Triathlon International de Deauville pour le L :

  • Benjamin : il y avait bien un YPRL pour représenter les couleurs ce dimanche. Le réveille fut dur, je vous avoue que j’ai du mal à me motiver déjà pour m’entraîner alors pour une course… Mais je décide quand même d’y aller. J’arrive sur place … installation comme sur un IRON (expos commerçants, parc à vélo grand format avec beau tapis rouge) Bon j’ai vraiment pas envie d’y aller mais je suis là alors allons y… Échauffement dans l’eau avec Marcel, le mec est cool.
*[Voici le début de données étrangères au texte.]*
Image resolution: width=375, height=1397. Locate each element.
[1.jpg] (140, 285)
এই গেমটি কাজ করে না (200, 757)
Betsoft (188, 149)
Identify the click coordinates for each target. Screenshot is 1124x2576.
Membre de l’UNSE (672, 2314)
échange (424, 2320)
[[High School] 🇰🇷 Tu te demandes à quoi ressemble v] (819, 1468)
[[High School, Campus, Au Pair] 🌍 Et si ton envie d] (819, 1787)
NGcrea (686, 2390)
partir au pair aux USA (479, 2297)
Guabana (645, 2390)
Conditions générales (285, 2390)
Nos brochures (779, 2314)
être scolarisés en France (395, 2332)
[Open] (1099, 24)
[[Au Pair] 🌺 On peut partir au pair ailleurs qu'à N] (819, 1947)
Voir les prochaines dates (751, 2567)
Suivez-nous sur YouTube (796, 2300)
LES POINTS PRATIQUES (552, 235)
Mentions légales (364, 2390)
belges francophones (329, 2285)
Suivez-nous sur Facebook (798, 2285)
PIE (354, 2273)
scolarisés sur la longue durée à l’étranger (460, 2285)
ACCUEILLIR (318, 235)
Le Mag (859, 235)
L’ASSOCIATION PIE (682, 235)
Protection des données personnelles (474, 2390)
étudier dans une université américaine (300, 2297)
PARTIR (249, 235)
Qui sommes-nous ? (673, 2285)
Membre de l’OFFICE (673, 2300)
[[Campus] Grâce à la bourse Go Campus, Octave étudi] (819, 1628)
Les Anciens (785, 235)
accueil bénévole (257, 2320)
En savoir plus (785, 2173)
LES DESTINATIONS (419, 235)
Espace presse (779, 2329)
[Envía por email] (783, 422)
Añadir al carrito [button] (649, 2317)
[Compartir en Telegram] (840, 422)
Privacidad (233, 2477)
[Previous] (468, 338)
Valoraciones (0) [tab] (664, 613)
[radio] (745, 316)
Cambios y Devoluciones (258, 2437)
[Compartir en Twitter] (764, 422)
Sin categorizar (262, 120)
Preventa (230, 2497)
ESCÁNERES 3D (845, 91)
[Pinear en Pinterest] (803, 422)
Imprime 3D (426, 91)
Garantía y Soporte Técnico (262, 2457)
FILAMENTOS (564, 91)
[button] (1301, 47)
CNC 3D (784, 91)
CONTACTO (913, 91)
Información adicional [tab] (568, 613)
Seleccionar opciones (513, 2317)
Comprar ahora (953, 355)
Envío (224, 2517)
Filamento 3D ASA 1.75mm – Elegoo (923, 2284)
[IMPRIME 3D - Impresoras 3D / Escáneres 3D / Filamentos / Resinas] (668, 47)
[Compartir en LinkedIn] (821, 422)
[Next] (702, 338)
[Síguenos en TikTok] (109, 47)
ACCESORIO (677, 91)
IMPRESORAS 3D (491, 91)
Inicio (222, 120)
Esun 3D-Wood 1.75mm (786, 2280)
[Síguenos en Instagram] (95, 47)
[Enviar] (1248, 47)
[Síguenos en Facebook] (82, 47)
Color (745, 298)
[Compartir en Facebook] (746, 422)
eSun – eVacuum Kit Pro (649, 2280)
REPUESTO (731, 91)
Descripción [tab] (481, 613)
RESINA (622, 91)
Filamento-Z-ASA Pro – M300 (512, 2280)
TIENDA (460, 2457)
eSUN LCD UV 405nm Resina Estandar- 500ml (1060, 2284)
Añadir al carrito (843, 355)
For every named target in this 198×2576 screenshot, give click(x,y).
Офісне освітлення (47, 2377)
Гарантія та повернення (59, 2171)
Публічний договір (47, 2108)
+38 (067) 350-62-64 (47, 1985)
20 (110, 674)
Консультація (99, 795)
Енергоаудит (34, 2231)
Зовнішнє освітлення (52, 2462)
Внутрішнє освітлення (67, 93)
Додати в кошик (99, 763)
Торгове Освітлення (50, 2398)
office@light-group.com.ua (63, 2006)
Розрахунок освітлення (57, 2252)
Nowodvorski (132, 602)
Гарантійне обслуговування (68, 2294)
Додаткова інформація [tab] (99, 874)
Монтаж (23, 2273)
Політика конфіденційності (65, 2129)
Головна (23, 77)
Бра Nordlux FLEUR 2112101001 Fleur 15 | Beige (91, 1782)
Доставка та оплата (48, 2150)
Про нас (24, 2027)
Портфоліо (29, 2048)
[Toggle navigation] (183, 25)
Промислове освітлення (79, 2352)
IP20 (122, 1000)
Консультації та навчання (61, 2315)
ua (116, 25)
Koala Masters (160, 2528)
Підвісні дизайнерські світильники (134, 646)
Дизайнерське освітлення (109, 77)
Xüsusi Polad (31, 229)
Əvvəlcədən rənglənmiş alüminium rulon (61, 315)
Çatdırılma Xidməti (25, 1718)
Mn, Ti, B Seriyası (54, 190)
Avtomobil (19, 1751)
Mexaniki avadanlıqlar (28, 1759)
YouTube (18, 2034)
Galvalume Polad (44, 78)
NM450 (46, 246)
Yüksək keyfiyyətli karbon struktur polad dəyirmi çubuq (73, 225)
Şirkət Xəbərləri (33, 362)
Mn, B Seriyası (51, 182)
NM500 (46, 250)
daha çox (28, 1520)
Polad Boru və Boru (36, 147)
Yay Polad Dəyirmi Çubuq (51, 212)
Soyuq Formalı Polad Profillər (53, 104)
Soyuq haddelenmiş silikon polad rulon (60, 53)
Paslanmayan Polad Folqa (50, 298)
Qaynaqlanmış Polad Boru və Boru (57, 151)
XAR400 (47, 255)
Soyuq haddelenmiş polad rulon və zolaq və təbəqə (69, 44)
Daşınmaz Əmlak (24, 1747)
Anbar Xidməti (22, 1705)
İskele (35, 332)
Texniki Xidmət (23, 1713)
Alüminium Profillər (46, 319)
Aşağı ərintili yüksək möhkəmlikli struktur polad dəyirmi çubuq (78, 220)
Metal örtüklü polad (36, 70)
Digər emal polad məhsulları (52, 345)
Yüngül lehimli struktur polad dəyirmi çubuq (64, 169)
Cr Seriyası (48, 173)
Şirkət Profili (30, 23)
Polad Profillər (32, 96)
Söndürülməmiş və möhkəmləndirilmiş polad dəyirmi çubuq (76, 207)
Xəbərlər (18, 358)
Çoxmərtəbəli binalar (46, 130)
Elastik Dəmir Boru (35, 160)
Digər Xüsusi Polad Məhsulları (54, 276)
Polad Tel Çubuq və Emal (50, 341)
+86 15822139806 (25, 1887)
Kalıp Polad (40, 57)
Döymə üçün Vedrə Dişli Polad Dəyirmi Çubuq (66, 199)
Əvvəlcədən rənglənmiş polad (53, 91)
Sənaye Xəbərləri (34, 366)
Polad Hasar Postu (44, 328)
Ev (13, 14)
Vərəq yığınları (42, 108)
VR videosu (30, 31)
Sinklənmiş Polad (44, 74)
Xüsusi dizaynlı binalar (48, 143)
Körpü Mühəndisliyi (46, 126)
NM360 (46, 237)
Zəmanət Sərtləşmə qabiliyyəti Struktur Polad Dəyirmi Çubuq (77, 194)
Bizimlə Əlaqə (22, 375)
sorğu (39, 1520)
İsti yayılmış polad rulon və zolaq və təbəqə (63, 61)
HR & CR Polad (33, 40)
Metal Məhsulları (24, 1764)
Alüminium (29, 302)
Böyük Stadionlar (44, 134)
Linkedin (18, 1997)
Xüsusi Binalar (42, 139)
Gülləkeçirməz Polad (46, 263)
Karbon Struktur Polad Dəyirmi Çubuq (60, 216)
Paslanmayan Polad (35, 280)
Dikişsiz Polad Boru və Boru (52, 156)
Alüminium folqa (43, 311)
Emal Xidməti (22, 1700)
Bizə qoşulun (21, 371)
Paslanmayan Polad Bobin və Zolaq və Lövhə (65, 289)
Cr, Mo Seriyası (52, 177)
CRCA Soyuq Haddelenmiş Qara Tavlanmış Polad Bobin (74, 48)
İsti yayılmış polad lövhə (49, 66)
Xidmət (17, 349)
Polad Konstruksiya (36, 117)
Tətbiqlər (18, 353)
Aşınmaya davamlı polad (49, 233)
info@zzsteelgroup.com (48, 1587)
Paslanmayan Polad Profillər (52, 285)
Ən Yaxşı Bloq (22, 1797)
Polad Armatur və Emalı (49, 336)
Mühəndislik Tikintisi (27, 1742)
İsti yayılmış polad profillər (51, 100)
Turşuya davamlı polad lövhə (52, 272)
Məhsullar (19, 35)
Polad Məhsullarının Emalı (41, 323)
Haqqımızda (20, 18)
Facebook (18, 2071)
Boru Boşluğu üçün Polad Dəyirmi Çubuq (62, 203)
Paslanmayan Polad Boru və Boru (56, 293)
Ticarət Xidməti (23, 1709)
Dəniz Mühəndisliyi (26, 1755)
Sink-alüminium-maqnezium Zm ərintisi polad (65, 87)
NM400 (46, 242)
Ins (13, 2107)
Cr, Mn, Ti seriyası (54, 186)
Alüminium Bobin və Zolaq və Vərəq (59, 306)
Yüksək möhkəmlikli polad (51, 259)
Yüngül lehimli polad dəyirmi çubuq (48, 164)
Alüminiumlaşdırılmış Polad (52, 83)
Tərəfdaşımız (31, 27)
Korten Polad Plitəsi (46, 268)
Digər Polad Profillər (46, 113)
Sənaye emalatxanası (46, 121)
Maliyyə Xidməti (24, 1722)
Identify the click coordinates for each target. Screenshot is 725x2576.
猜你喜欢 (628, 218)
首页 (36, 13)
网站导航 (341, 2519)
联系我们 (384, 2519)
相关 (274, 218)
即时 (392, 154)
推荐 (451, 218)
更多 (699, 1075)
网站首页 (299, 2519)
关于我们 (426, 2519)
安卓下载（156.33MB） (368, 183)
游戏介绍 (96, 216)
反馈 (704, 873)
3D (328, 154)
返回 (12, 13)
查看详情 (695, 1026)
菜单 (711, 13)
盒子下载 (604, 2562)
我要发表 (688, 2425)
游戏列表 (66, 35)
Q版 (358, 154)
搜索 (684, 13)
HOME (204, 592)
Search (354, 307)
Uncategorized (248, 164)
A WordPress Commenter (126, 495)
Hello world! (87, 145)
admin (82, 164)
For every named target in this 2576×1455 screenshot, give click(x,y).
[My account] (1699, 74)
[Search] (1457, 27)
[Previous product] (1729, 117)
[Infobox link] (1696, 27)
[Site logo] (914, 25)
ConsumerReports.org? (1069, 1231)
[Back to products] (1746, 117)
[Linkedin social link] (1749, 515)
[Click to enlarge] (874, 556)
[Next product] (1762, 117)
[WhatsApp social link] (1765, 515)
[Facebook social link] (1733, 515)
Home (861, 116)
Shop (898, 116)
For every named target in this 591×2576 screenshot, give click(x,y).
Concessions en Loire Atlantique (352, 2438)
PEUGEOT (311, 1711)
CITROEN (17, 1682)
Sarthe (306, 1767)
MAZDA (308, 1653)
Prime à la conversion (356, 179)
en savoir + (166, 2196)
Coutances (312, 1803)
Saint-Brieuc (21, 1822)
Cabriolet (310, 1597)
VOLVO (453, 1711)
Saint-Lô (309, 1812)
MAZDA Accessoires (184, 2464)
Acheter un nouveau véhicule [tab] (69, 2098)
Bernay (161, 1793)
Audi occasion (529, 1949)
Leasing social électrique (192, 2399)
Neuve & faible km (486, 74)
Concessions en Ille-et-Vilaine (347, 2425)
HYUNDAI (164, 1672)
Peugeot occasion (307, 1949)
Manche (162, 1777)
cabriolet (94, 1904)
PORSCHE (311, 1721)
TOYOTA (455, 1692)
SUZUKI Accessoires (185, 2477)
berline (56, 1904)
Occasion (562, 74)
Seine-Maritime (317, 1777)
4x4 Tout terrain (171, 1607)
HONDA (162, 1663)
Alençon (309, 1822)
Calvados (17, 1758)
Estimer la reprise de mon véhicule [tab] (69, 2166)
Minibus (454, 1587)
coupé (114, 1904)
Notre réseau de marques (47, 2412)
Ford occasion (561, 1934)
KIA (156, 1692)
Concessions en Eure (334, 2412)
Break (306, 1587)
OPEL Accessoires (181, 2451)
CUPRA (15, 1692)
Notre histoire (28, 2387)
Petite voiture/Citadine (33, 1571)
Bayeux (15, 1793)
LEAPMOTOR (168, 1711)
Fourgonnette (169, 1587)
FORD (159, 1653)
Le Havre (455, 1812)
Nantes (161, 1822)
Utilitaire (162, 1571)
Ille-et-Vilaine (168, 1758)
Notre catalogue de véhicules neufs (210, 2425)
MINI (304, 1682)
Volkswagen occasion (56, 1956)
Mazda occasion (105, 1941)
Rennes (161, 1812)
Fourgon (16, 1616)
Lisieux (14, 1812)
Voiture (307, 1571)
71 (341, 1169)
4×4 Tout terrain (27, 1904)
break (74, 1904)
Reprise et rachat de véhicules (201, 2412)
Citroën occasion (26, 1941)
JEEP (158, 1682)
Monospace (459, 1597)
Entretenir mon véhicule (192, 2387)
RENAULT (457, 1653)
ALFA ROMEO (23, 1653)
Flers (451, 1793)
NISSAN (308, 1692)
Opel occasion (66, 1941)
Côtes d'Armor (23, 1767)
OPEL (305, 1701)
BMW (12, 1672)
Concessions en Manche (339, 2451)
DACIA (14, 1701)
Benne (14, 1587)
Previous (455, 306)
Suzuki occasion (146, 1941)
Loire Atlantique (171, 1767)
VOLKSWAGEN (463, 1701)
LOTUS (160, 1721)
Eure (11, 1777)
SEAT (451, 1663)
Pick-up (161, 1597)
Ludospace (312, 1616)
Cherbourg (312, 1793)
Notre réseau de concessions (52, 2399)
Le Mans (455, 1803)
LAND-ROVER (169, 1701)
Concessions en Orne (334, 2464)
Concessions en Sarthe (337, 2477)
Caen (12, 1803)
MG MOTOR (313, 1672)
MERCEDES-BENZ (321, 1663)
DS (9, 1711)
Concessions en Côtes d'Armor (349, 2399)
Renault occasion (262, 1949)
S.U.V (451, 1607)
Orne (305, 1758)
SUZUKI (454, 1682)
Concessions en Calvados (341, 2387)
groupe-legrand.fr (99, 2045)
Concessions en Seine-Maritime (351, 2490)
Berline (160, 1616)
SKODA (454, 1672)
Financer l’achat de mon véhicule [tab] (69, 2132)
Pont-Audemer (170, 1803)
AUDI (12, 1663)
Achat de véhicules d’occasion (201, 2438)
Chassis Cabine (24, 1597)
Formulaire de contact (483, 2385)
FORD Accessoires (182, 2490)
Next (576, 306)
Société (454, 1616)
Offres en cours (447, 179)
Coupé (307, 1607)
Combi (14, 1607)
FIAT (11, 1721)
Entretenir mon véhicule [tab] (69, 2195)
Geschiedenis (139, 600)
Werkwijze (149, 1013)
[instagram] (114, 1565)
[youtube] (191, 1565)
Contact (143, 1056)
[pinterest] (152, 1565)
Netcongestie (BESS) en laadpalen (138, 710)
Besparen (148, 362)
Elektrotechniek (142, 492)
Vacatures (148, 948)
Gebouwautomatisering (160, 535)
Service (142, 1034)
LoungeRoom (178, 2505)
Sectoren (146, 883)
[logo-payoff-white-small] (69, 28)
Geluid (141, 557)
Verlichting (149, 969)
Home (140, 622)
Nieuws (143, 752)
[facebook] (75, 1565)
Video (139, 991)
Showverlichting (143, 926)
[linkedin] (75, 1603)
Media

Je croise un autre champion bonnet de pro sur la tête, c’est Raph (un ancien YPRL) dossard 8. C’est l’heure du départ je me cale juste derrière les pros et c’est parti pour une belle aventure… Natation sans problème, 2 boucles de 950 m avec sortie australienne. Je suis toujours aussi motivé à la sortie de l’eau, et c’est partie pour 2 boucles de 41 km et un semi-marathon donc pour résumer la suite je vais vous faire simple : Vélo : 6 belles patates, 1 crevaison, je galère manques de km au compteur et ça se paye Cap : il fait plutôt beau donc je vais en profiter , le parcours sur les planches est vraiment sympa et bcq de public.

Je fini avec mon fils le seul kiff de la journée, je ne pouvais pas abandonner il voulait la médaille finisher ;)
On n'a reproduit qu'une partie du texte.